Interrogation in the Norwegian Police

Human rights and the rule of law are fundamental for all states. It is essential that states also ensure that human rights are respected by the police in their daily work and in investigating crime.

Wrongful convictions and the entailing wrongful sentences represent fundamental human rights’ violations by states. Unfortunately, one can find too many examples throughout history where inadequate or poor police work has led to wrongful convictions. A fair and just investigation is the stepping stone to secure a fair and due process in the end. False evidence presented by investigators in order to get a confession is not acceptable.

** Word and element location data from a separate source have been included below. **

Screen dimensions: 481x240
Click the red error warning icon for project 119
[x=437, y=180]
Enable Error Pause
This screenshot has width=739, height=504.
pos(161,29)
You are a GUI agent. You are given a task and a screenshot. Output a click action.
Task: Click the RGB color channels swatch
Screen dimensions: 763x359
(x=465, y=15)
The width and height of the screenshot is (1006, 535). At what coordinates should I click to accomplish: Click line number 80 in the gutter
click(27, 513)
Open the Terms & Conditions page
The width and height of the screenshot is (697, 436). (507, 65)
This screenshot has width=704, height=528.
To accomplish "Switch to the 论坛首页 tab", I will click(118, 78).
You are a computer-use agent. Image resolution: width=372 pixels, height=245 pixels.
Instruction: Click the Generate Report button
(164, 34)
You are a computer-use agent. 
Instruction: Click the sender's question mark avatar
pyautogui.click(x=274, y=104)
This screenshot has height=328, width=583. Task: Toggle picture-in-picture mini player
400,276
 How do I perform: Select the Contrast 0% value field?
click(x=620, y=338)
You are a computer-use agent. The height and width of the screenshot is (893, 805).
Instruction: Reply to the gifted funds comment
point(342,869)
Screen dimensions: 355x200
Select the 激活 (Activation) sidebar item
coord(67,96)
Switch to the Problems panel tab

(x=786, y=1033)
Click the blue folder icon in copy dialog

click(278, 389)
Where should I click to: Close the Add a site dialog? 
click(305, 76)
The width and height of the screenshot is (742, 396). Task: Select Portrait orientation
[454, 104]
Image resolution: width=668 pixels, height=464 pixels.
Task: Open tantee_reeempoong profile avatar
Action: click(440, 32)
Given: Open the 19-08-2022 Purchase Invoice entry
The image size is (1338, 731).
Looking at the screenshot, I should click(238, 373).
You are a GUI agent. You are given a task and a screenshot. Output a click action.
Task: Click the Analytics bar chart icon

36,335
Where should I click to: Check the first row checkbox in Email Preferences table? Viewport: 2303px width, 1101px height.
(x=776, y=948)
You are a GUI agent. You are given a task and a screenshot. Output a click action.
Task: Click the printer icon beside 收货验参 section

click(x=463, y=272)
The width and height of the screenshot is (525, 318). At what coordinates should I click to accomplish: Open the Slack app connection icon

In Norway, cases of wrongful convictions have resulted in an increased focus on the police’s interrogating and questioning techniques. In order to avoid wrongful convictions, it is vital to ensure questioning methods that are based on the presumption of innocence and a neutral investigation. When these basic human rights principles are not followed, it is not only detrimental for the individual’s destiny but it is also a violation of the individual’s rights. Over time, the state’s violation of human rights poses a serious threat to the population’s confidence in the police and the investigating authorities.

A method evolved in Norway for questioning in criminal cases provides investigators with the necessary knowledge and competence in how to avoid leading questions and biased opinions. This includes open-ended questions without a clear direction. Such questions make it easier to verify the information obtained from the questioning session with other evidence in the case. It is Norway’s experience that this technique has revealed many «false» confessions from suspects. Almost two decades with the Norwegian method have also proven that the quality of the statements is enhanced. This gives a higher value of an interview report since it provides more verifiable information.

The fact that also the prosecutors are trained with the same skillset as the investigators in the police, results in an extra safety net. This way, if wrongful concessions are not disclosed in the preliminary phase of the investigation, they can also be disclosed during the trial.

Many other countries use the same method in their national systems. Norway is currently working with the United Nations’s Secretariat to implement this questioning technique in the United Nations Strategic Guidance Framework that is used for capacity building of national police services in different United Nations’ Peacekeeping Operations.”